No he venido a sembrar paz, sino espadas
Lunes. San Buenaventura, obispo y doctor de la Iglesia / Mateo 10, 34 ‐ 11, 1
Evangelio: Mateo 10, 34 ‐ 11, 1
En aquel tiempo, dijo Jesús a sus apóstoles:
«No penséis que he venido a la tierra a sembrar paz: no he venido a sembrar paz, sino espada. He venido a enemistar al hombre con su padre, a la hija con su madre, a la nuera con su suegra; los enemigos de cada uno serán los de su propia casa.
El que quiere a su padre o a su madre más que a mí, no es digno de mí; el que quiere a su hijo o a su hija más que a mí no es digno de mí; y el que no carga con su cruz y me sigue no es digno de mí. El que encuentre su vida la perderá, y el que pierda su vida por mí la encontrará. El que os recibe a vosotros, me recibe a mí, y el que me recibe, recibe al que me ha enviado; el que recibe a un profeta porque es profeta, tendrá recompensa de profeta; y el que recibe a un justo porque es justo, tendrá recompensa de justo.
El que dé a beber, aunque no sea más que un vaso de agua fresca, a uno de estos pequeños, solo porque es mi discípulo, en verdad os digo no perderá su recompensa».
Cuando Jesús acabó de dar instrucciones a sus doce discípulos, partió de allí para enseñar y predicar en sus ciudades.
Comentario
«No penséis que he venido a la tierra a sembrar paz: no he venido a sembrar paz, sino espada». De entrada podría escandalizarnos esta manera de hablar de Jesús, del que solemos tener una imagen rayana en el hippismo. Pero en realidad, es de agradecer este lenguaje belicista, puesto que ya vivimos siempre en medio de infinitas rencillas. Si Jesús nos vendiese un modelo irenista, en el que nadie discutiese y pelease, no tendríamos más remedio que ser inevitablemente pecadores para siempre. El hecho de que Jesús haga suya la guerra de guerrillas intrafamiliar y la eleve hasta el cielo abre un camino humano mucho más transitable: «He venido a enemistar al hombre con su padre, a la hija con su madre, a la nuera con su suegra; los enemigos de cada uno serán los de su propia casa».

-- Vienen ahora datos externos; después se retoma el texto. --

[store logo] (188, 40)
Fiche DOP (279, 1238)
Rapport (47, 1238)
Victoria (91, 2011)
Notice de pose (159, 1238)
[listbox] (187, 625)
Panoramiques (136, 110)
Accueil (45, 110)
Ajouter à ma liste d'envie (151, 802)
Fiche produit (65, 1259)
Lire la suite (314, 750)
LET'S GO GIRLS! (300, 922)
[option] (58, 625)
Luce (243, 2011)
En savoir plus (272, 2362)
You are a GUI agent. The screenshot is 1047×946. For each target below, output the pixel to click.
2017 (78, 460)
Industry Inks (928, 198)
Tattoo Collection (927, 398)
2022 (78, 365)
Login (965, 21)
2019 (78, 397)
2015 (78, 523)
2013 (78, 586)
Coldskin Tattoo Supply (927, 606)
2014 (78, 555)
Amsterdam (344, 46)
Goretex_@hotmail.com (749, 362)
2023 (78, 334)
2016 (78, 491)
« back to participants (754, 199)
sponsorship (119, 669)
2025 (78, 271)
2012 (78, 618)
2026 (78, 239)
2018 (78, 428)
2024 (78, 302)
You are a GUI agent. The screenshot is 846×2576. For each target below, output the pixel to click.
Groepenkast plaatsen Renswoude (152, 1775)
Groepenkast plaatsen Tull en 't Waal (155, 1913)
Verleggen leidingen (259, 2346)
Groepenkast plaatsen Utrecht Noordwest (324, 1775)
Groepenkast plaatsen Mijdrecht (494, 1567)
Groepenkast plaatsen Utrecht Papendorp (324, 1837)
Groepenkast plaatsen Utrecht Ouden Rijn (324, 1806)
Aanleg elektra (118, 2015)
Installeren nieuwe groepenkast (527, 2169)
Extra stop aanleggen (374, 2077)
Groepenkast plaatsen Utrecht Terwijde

Eso significa que, cuando nos peleamos entre nosotros, no es simplemente porque alguno tenga más razón que otro. Es, más bien, porque falta Cristo, porque falta Dios: «El que quiere a su padre o a su madre más que a mí, no es digno de mí. […] El que encuentre su vida la perderá, y el que pierda su vida por mí, la encontrará». Cuando nos amamos dentro de la familia con un amor absoluto, como si el padre, la madre o los hijos tuvieran que satisfacer todo mi deseo, nos ahogamos en la pretensión. Cuando se ama a Dios primero desaparece esa asfixia, y puede librarse el verdadero combate por buscar a Dios. La lucha salvadora debe librarse por lo que todavía le falta a nuestra familia por alcanzar a Dios. Las buenas batallas, las que Cristo encarna, son por la búsqueda de Dios en el otro, y deben conducir a la verdadera comunión. El fragor de la discusión, si domina la honestidad, debe llevar a una tensión conjunta por el bien común, que Dios es. Cristo ha venido a ser esa espada, ese aguijón que aguijonea el alma de cada uno de los miembros de la familia hasta que su vida se cumpla.